**Selection:**
◆ ◆ ◆ ◆ ◆ ◆ ◆
Convert various file formats to PDF using C#

Convert EPUB to PDF

Aspose.PDF for .NET allows you simply convert EPUB files to PDF format.

EPUB (short for electronic publication) is a free and open e-book standard from the International Digital Publishing Forum (IDPF). Files have the extension .epub. EPUB is designed for reflowable content, meaning that an EPUB reader can optimize text for a particular display device.

EPUB also supports fixed-layout content. The format is intended as a single format that publishers and conversion houses can use in-house, as well as for distribution and sale. It supersedes the Open eBook standard.The version EPUB 3 is also endorsed by the Book Industry Study Group (BISG), a leading book trade association for standardized best practices, research, information and events, for packaging of content.

Conversion steps:

  1. Create an instance of EpubLoadOptions class.
  2. Create an instance of Document class with mention source filename and options.
  3. Save the document with the desired file name.

Next following code snippet show you how to convert EPUB files to PDF format with C#.

public static void ConvertEPUBtoPDF()
◆ ◆ ◆ ◆ ◆ ◆ ◆
**Records:**
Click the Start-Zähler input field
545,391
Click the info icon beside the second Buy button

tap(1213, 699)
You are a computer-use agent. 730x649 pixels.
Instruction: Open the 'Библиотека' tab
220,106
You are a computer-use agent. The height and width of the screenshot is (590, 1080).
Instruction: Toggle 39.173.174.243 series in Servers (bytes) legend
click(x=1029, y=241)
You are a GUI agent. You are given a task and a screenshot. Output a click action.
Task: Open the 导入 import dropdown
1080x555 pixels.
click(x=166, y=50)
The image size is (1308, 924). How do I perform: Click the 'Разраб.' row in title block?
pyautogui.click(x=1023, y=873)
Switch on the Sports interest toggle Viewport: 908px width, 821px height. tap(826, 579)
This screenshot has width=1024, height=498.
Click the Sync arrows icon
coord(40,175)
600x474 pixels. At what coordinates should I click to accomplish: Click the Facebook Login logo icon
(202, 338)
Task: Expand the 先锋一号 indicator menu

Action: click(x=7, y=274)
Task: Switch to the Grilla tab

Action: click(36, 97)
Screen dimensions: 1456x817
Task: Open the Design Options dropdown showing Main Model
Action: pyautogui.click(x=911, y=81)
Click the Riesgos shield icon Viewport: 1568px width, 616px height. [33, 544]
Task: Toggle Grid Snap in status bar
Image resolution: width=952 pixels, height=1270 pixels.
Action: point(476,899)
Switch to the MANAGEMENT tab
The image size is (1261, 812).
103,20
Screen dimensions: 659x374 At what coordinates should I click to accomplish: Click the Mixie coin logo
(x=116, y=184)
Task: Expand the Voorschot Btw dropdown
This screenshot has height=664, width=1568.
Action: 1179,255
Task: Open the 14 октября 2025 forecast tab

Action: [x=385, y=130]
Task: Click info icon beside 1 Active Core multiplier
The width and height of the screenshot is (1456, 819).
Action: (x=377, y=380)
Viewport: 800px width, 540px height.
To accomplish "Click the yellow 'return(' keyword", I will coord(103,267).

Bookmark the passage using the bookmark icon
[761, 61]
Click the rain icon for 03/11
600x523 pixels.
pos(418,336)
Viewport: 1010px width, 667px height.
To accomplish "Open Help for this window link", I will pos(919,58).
◆ ◆ ◆ ◆ ◆ ◆ ◆
**Given exercise 1:** List the conversion steps given on the EPUB conversion page.
**Given exercise 2:** From the EPUB conversion page, copy the passage between "3. Save the" and "static void ConvertEPUBtoPDF()", inclusive.

**Full response 1:**
1. Create an instance of EpubLoadOptions class.
2. Create an instance of Document class with mention source filename and options.
3. Save the document with the desired file name.

**Full response 2:**
3. Save the document with the desired file name.

Next following code snippet show you how to convert EPUB files to PDF format with C#.

public static void ConvertEPUBtoPDF()